» **Action item**
Scan the listing below. Copy each line that contains "computer".

» **Data records**
○ ○ ○ ○ ○ ○ ○
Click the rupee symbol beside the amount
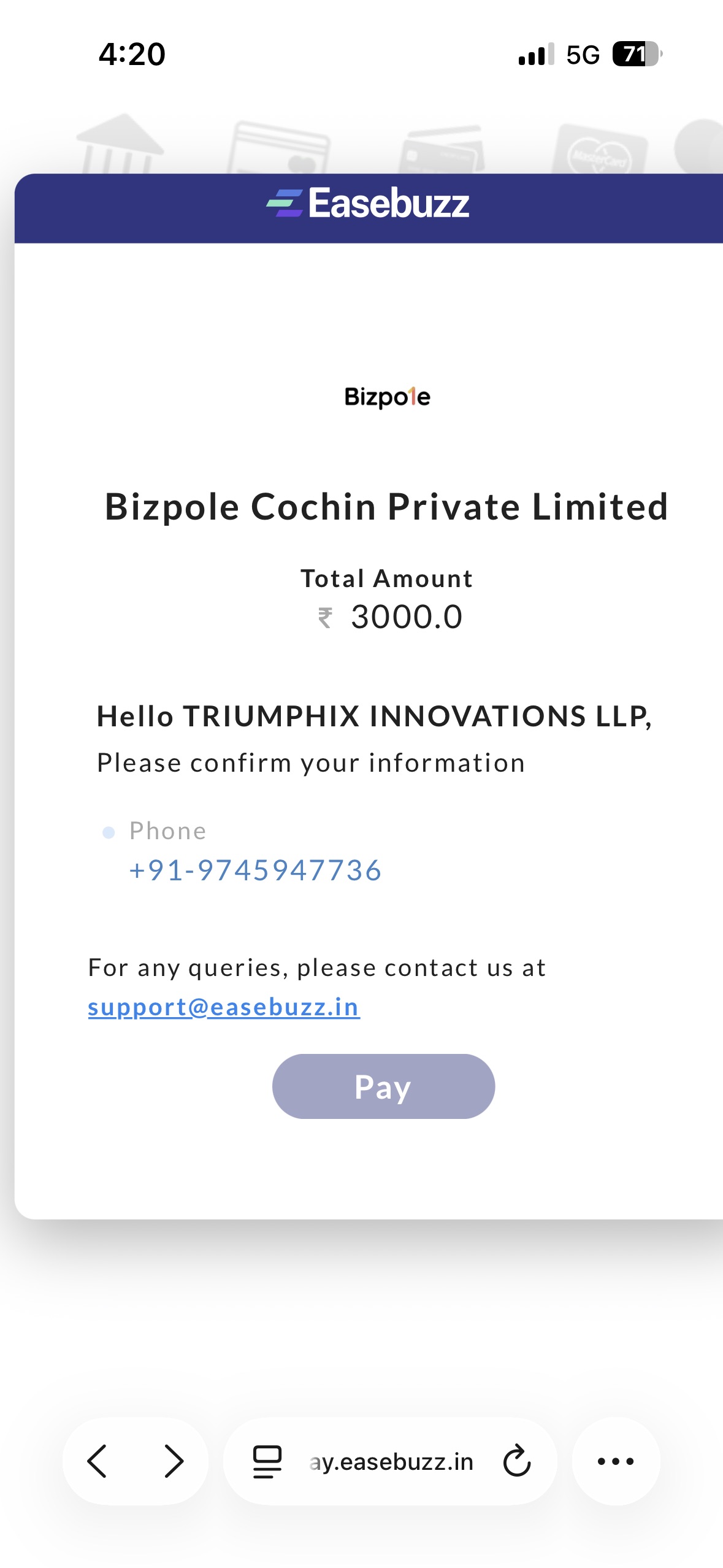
○ ○ ○ ○ ○ ○ ○
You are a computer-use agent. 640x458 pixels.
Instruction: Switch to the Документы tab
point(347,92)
○ ○ ○ ○ ○ ○ ○
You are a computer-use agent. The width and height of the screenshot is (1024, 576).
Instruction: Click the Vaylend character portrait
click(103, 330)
○ ○ ○ ○ ○ ○ ○
» **Reply to the exercise**
You are a computer-use agent. 640x458 pixels.
You are a computer-use agent. The width and height of the screenshot is (1024, 576).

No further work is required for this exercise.